* WORK INSTRUCTIONS
Transcribe the data that follows in full. Leave out the pictures.

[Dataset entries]
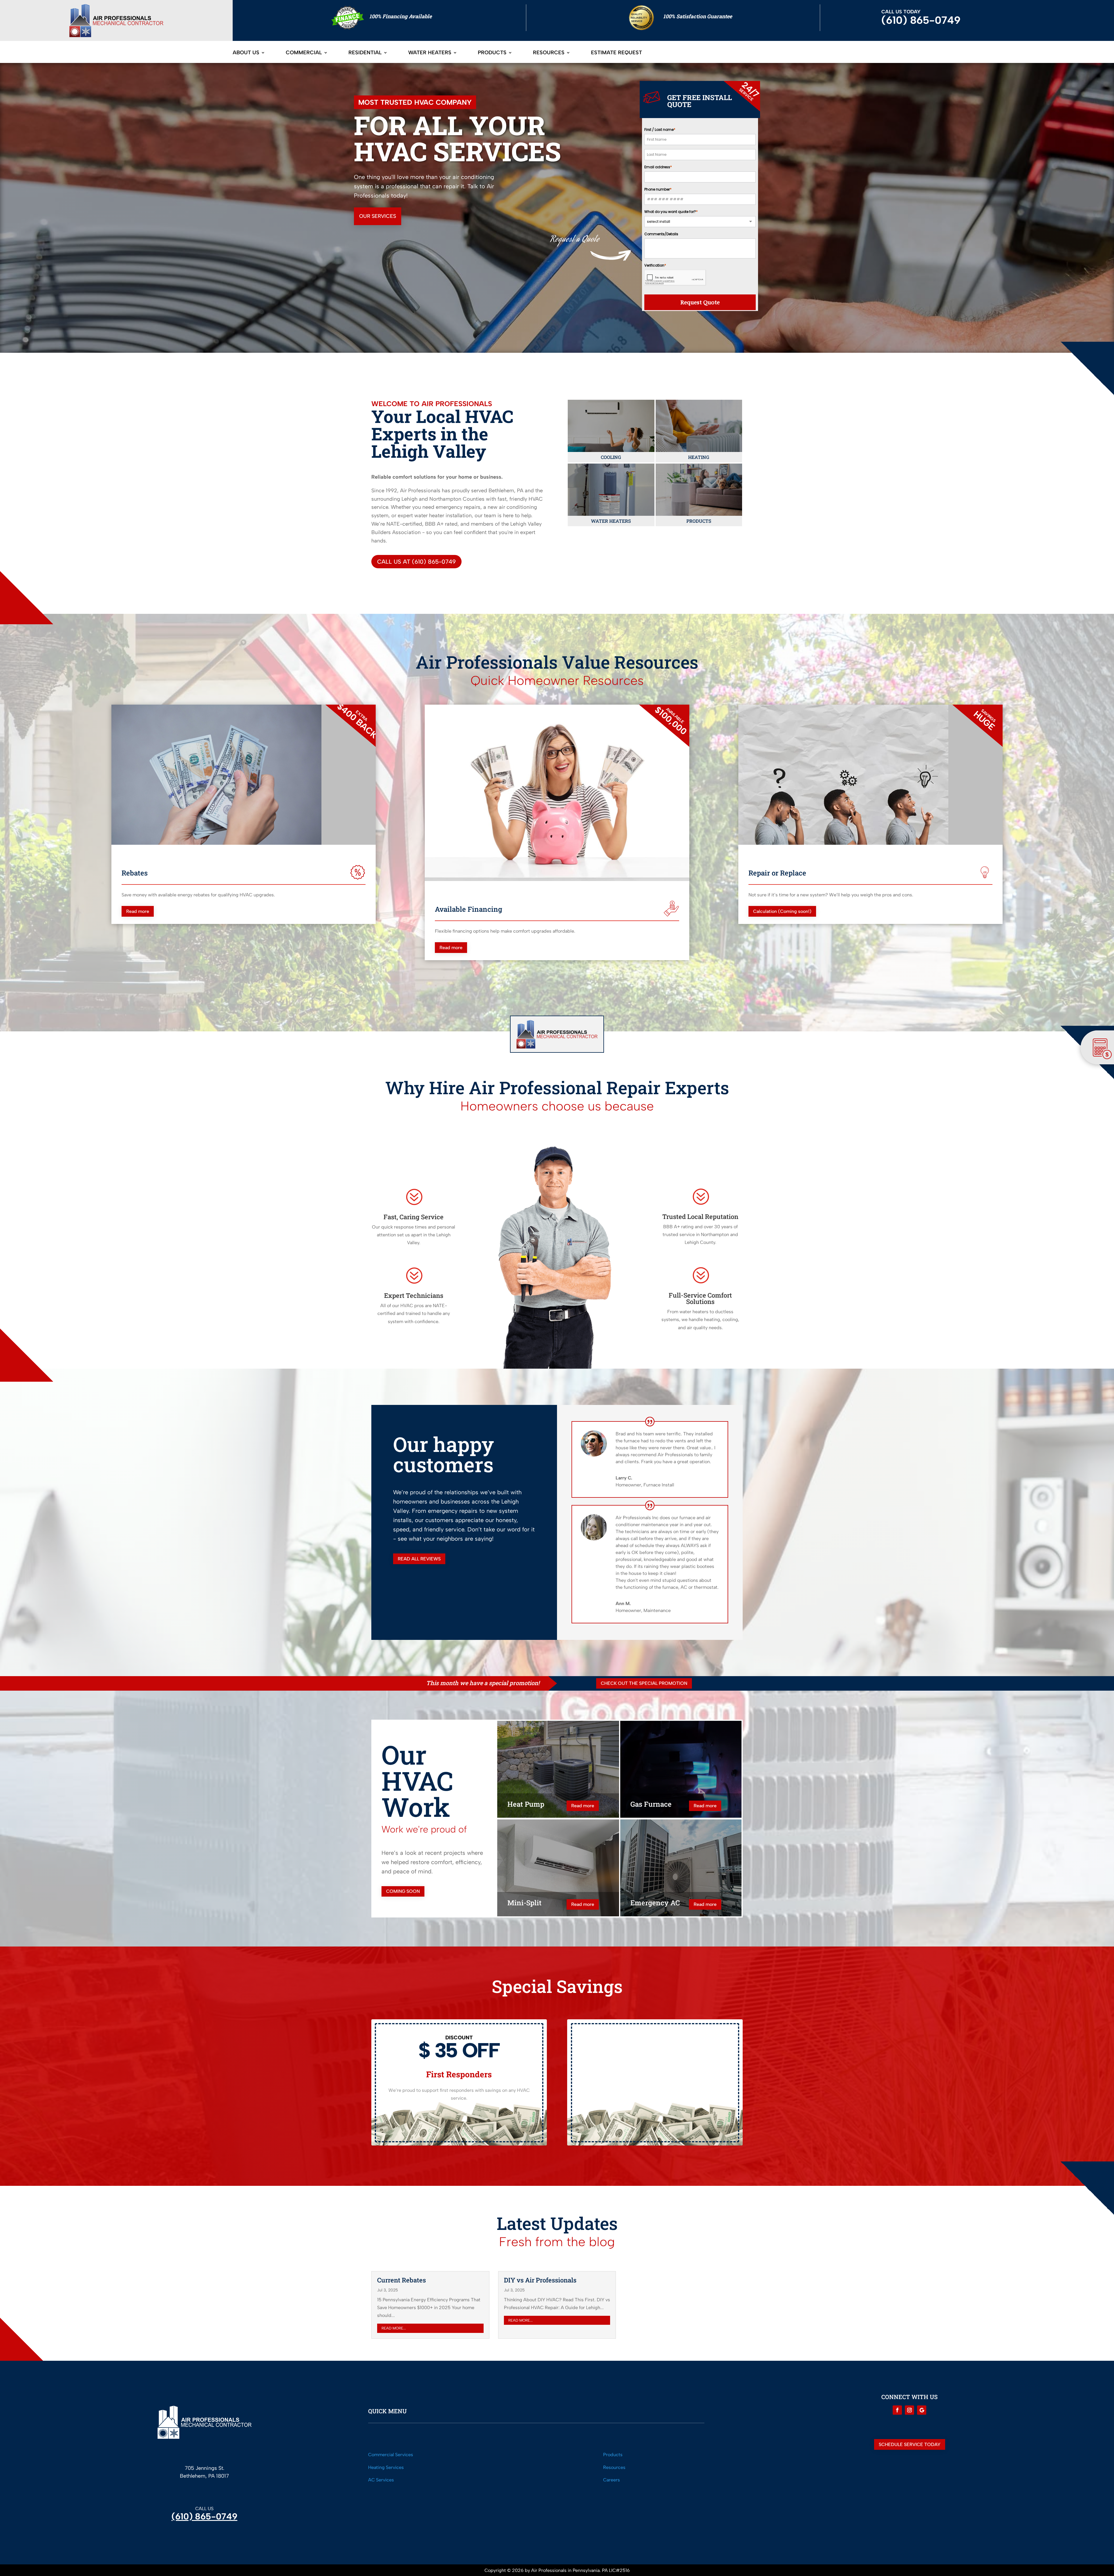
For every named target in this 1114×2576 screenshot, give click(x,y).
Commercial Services (390, 2454)
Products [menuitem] (492, 53)
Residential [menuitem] (365, 53)
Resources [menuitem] (549, 53)
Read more (137, 911)
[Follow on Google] (921, 2410)
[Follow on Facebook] (897, 2410)
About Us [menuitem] (246, 53)
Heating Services (386, 2467)
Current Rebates (401, 2280)
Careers (611, 2480)
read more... (393, 2328)
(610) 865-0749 (204, 2516)
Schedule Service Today (910, 2444)
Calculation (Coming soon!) (782, 911)
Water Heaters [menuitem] (429, 53)
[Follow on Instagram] (909, 2410)
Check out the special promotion (644, 1683)
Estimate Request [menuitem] (616, 53)
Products (613, 2454)
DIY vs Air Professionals (540, 2280)
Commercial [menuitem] (304, 53)
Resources (614, 2467)
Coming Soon (403, 1891)
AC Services (381, 2480)
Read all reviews (419, 1559)
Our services (377, 216)
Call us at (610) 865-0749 (416, 561)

* TASK RESULT
For every named target in this 1114×2576 screenshot, give click(x,y).
Commercial Services (390, 2454)
Products [menuitem] (492, 53)
Residential [menuitem] (365, 53)
Resources [menuitem] (549, 53)
Read more (137, 911)
[Follow on Google] (921, 2410)
[Follow on Facebook] (897, 2410)
About Us [menuitem] (246, 53)
Heating Services (386, 2467)
Current Rebates (401, 2280)
Careers (611, 2480)
read more... (393, 2328)
(610) 865-0749 (204, 2516)
Schedule Service Today (910, 2444)
Calculation (Coming soon!) (782, 911)
Water Heaters [menuitem] (429, 53)
[Follow on Instagram] (909, 2410)
Check out the special promotion (644, 1683)
Estimate Request [menuitem] (616, 53)
Products (613, 2454)
DIY vs Air Professionals (540, 2280)
Commercial [menuitem] (304, 53)
Resources (614, 2467)
Coming Soon (403, 1891)
AC Services (381, 2480)
Read all reviews (419, 1559)
Our services (377, 216)
Call us at (610) 865-0749 (416, 561)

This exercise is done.